The key work of the exhibition is a
showcase consisting of eight smaller boxes that are joined
together. It bears the title La formule, or "The Formula",
after which the entire exhibition is named. The assemblages or
"showcases" are an important part of Baruchello's artistic
expression. He assembles cutouts and small objects such as toy
cars, coins or silverware in boxes made of wood and Plexiglas.
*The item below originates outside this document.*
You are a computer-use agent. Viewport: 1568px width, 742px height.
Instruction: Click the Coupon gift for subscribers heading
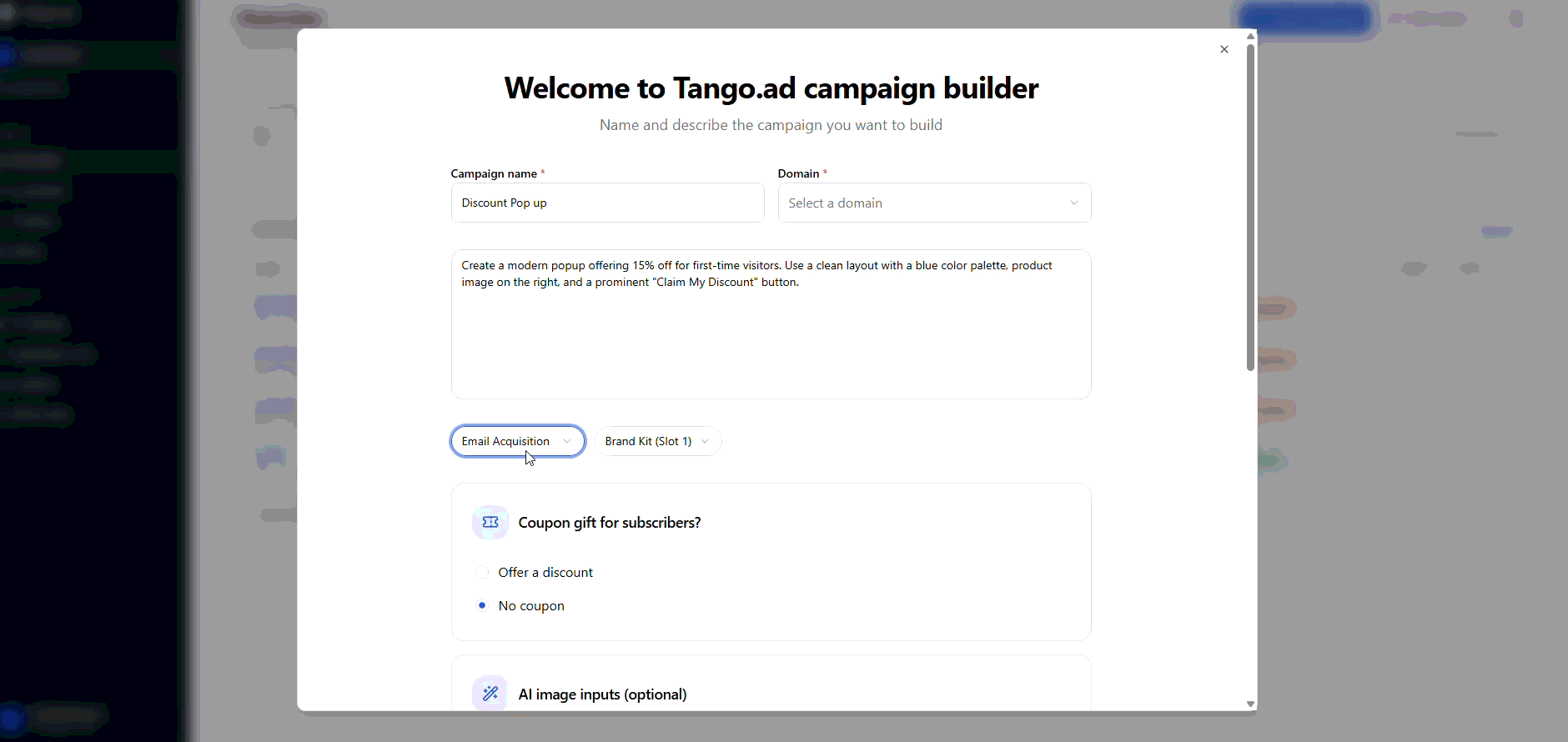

He often combines clippings from magazines with self-painted
paper cutouts, creating showcases that offer the viewer a
glimpse into another filigree universe. This idea of the
formula is crystallized in a recent interview with Maurizio
Cattelan, as well as in Baruchello's extensive published
writings. Baruchello believes to have found a formula, in
accordance with which his art always functions. His sources of
inspiration were never pictorial or visual art, but originate
from the written word, from literature. On the one hand it was
German philosophy of the 18th Century, with Hegel and Kant, on
the other, the French psychoanalyst Jacques Lacan. Yet
Baruchello was clearly influenced by visual artists, most
decisively by Marcel Duchamp. The two were good friends in
Paris and Baruchello often dedicated works and essays to
him.
Baruchello's paintings of the last
years are spread with microscopic elements which seem like
animal tracks, maps or maybe instruction manuals of some sort.
The paintings give the deceiving impression to be "readable".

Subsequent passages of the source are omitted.